Could TVA please finish Watts Bar 2 and shutter these decrepit old coal plants? In terms of real environmental consequences, this is bigger than any accident ever experienced by the nuclear power industry in the U.S.--Brown's Ferry, Three Mile Island, any of them.

Furthermore, this is a good example of how "clean coal" can't be expected to be "clean." All the ash will have to be put somewhere--and some will inevitably leak out into the environment, with deleterious effects. But given that "clean coal" primarily exists as a marketing slogan at the moment, it's not really serious competition for new nuclear plants anyway. So make mine nuclear, please.

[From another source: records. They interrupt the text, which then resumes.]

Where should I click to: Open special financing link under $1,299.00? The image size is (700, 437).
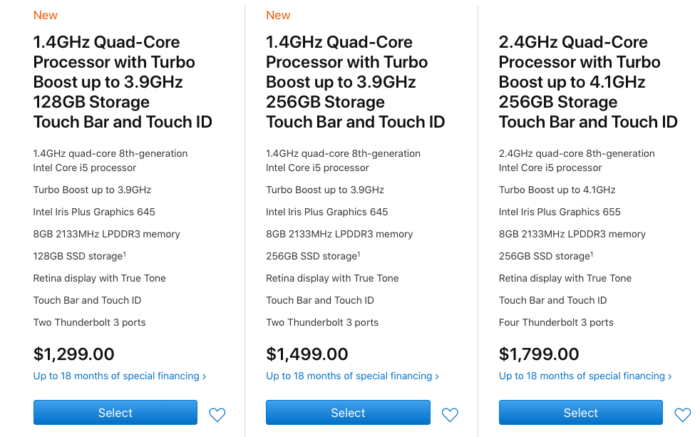120,376
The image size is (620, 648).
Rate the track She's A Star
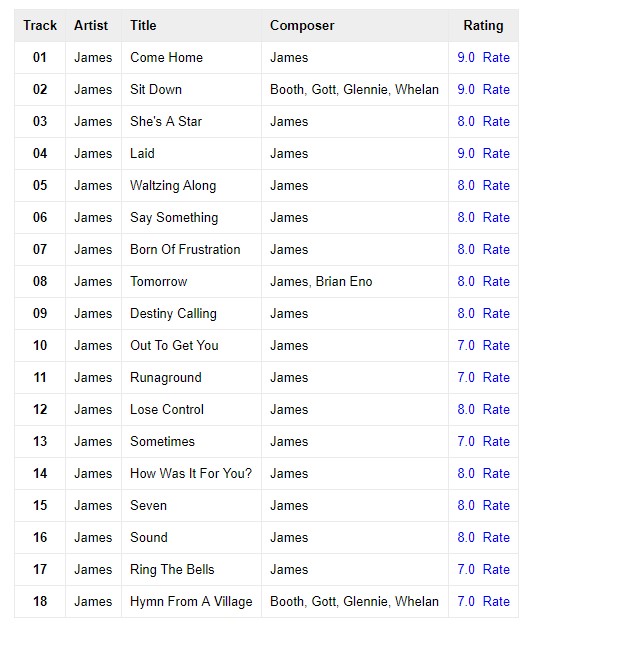[496, 122]
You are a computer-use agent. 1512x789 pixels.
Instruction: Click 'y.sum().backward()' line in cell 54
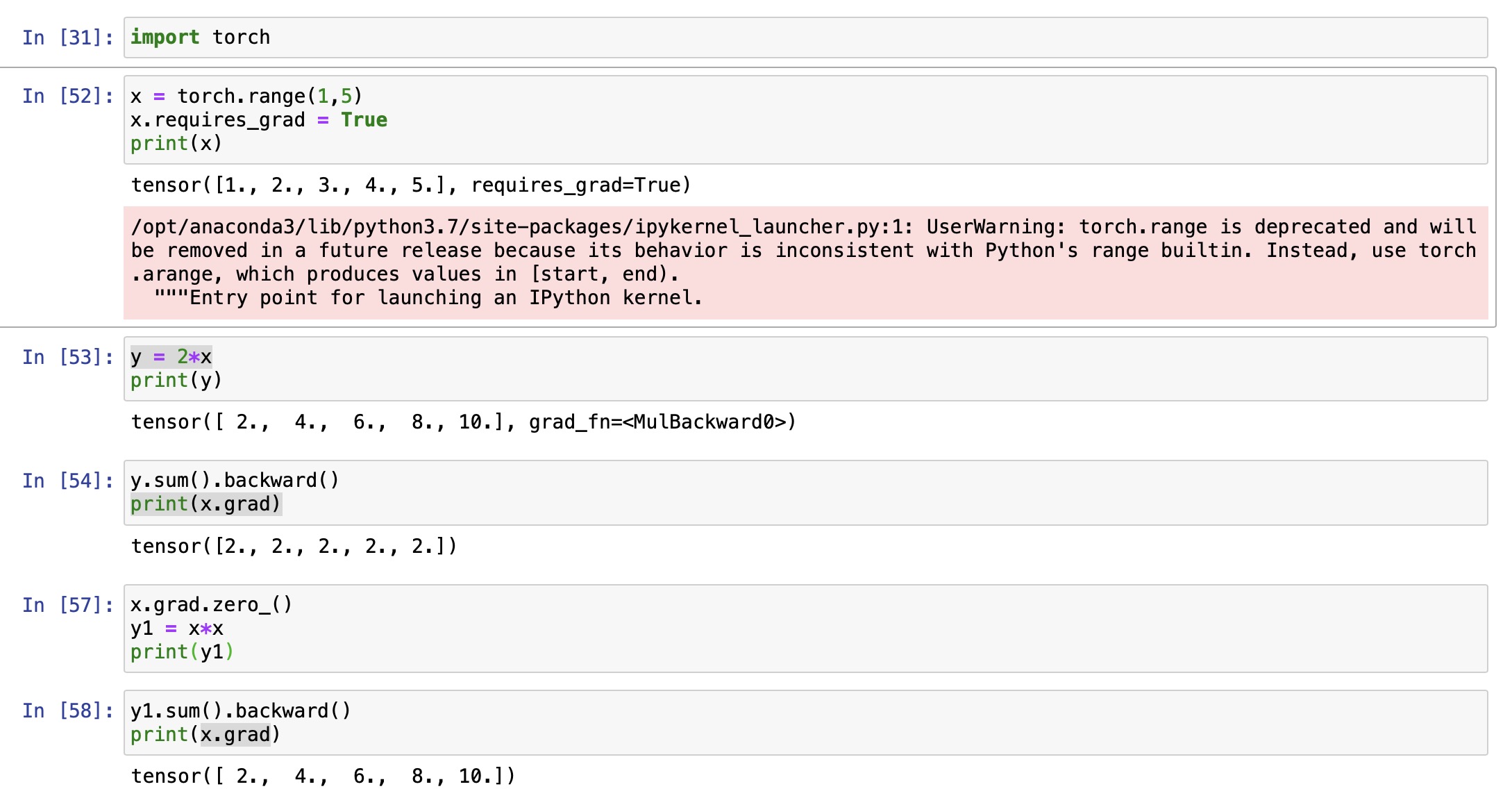click(x=235, y=481)
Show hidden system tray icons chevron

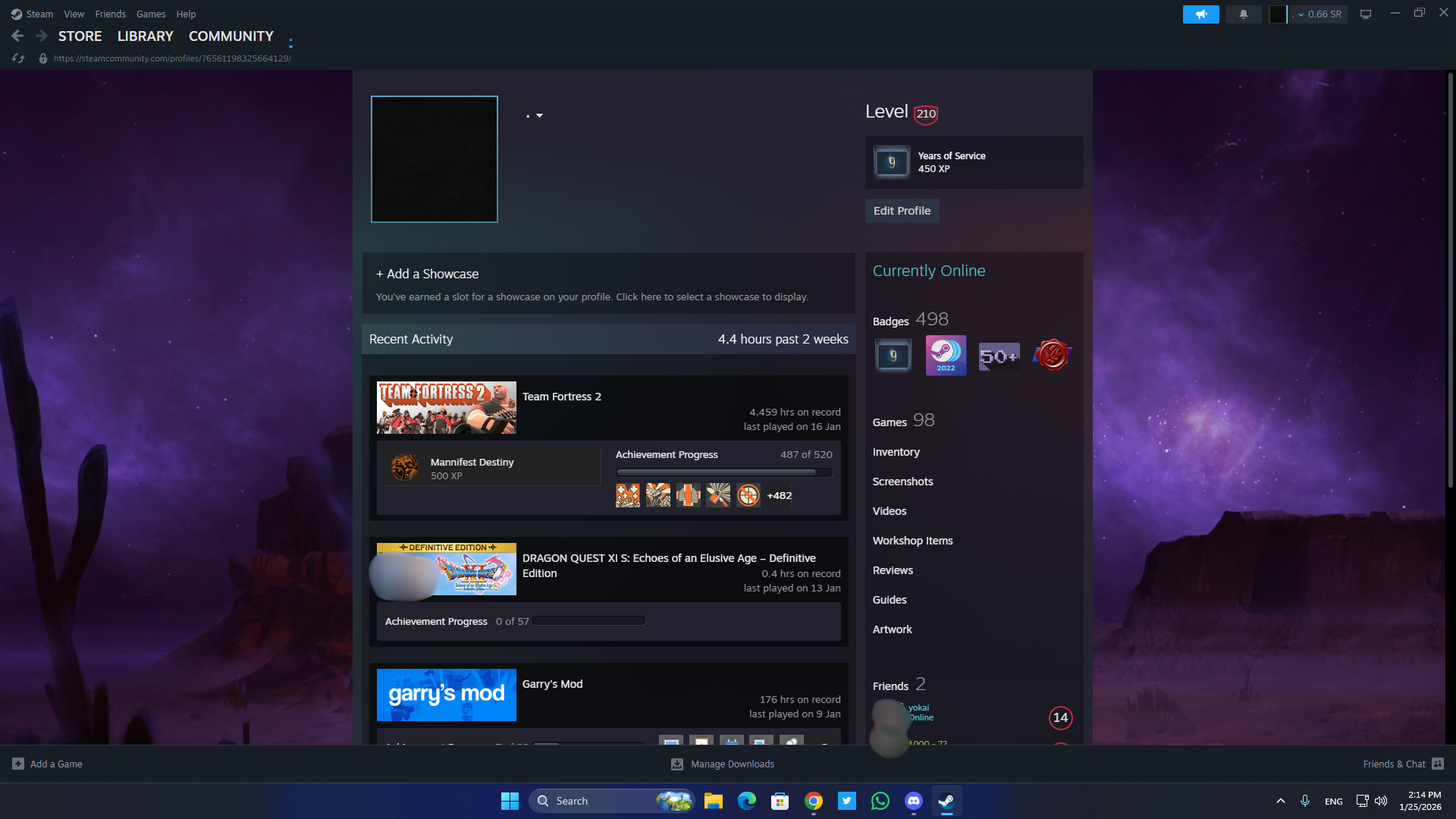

Before your coal plants end up destroying my house and/or killing me.


DV8 2XL said...

If the pro-nuclear forces in the U.S. have any gumption at all, they will turn this event into coal's Chernobyl. You guys have to start right now pushing this everywhere you can, particularly outside the inner circle of nuclear's supporters. This needs a campaign right out of the antinuke's playbook: maximum exposure, maximum fear mongering. It's an opportunity to lay it on thick.

I'm not saying you should lie - only that you should selectively emphasize the worst aspects of this event. And for sure it needs it's own website up within the next few days max.

Now is the time to strike, this has been handed to you on a platter - don't let it pass.

Anonymous said...

Unfortunately, most anti-nuclear people think that the alternative to nuclear energy is renewables, not fossil fuels.

Sovietologist said...

The thing is, even in a very optimistic scenario TVA has no good renewable options. We don't have direct sunlight much of the year so concentrated solar is out, and lousy insolation would make solar PV uneconomic. Wind resources are wanting (TVA has a wind farm near Oak Ridge that operates at a considerably lower capacity factor than TVA had hoped), as are geothermal resources. As for hydro, TVA tapped out most of the available sites back in the 20th century. For Tennessee, the choice is unarguably between nukes and coal--and I know which I prefer.

Anonymous said...

The thing is, even in a very optimistic scenario TVA has no good renewable options.
Not in the fantasy world that most renewable-energy enthusiasts live in.

Ashutosh said...

Ever since I read the article in Nature which said that the financial crisis may put the brakes on nuclear utilities I have been depressed

RightDemocrat said...

The government should create more TVA-like authorities to build additional nuclear power plants. Energy independence is far too important to leave to the private sector.